§ **DATA PROVIDED**
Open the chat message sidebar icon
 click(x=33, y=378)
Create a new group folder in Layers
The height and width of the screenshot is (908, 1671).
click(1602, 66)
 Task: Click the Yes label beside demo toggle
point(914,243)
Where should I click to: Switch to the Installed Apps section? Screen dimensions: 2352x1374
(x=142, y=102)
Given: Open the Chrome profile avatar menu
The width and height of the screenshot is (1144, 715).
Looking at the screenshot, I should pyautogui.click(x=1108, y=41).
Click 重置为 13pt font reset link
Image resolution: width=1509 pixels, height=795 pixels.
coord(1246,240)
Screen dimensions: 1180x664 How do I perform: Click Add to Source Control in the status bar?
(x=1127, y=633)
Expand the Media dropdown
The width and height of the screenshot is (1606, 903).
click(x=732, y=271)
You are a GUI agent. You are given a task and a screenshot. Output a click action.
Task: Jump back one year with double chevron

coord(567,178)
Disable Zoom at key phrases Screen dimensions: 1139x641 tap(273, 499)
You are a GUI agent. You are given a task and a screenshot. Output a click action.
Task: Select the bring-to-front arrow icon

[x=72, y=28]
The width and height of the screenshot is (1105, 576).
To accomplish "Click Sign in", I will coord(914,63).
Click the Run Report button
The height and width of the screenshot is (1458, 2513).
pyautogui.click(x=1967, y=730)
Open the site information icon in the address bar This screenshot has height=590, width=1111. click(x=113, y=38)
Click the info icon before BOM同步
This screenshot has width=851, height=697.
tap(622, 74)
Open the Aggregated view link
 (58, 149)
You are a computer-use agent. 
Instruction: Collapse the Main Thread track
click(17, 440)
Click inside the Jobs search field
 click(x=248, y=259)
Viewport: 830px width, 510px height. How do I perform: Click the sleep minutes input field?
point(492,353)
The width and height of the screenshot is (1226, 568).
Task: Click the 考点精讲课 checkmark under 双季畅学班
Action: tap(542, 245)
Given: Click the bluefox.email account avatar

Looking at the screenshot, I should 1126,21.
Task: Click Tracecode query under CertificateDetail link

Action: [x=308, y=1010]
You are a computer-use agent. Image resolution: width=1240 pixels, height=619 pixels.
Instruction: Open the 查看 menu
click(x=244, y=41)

§ **WHAT YOU NEED TO DO**
The reply should consist of all the records, repeated exactly.

§ **SOLUTION**
Open the chat message sidebar icon
 click(x=33, y=378)
Create a new group folder in Layers
The height and width of the screenshot is (908, 1671).
click(1602, 66)
 Task: Click the Yes label beside demo toggle
point(914,243)
Where should I click to: Switch to the Installed Apps section? Screen dimensions: 2352x1374
(x=142, y=102)
Given: Open the Chrome profile avatar menu
The width and height of the screenshot is (1144, 715).
Looking at the screenshot, I should pyautogui.click(x=1108, y=41).
Click 重置为 13pt font reset link
Image resolution: width=1509 pixels, height=795 pixels.
coord(1246,240)
Screen dimensions: 1180x664 How do I perform: Click Add to Source Control in the status bar?
(x=1127, y=633)
Expand the Media dropdown
The width and height of the screenshot is (1606, 903).
click(x=732, y=271)
You are a GUI agent. You are given a task and a screenshot. Output a click action.
Task: Jump back one year with double chevron

coord(567,178)
Disable Zoom at key phrases Screen dimensions: 1139x641 tap(273, 499)
You are a GUI agent. You are given a task and a screenshot. Output a click action.
Task: Select the bring-to-front arrow icon

[x=72, y=28]
The width and height of the screenshot is (1105, 576).
To accomplish "Click Sign in", I will coord(914,63).
Click the Run Report button
The height and width of the screenshot is (1458, 2513).
pyautogui.click(x=1967, y=730)
Open the site information icon in the address bar This screenshot has height=590, width=1111. click(x=113, y=38)
Click the info icon before BOM同步
This screenshot has width=851, height=697.
tap(622, 74)
Open the Aggregated view link
 (58, 149)
You are a computer-use agent. 
Instruction: Collapse the Main Thread track
click(17, 440)
Click inside the Jobs search field
 click(x=248, y=259)
Viewport: 830px width, 510px height. How do I perform: Click the sleep minutes input field?
point(492,353)
The width and height of the screenshot is (1226, 568).
Task: Click the 考点精讲课 checkmark under 双季畅学班
Action: tap(542, 245)
Given: Click the bluefox.email account avatar

Looking at the screenshot, I should 1126,21.
Task: Click Tracecode query under CertificateDetail link

Action: [x=308, y=1010]
You are a computer-use agent. Image resolution: width=1240 pixels, height=619 pixels.
Instruction: Open the 查看 menu
click(x=244, y=41)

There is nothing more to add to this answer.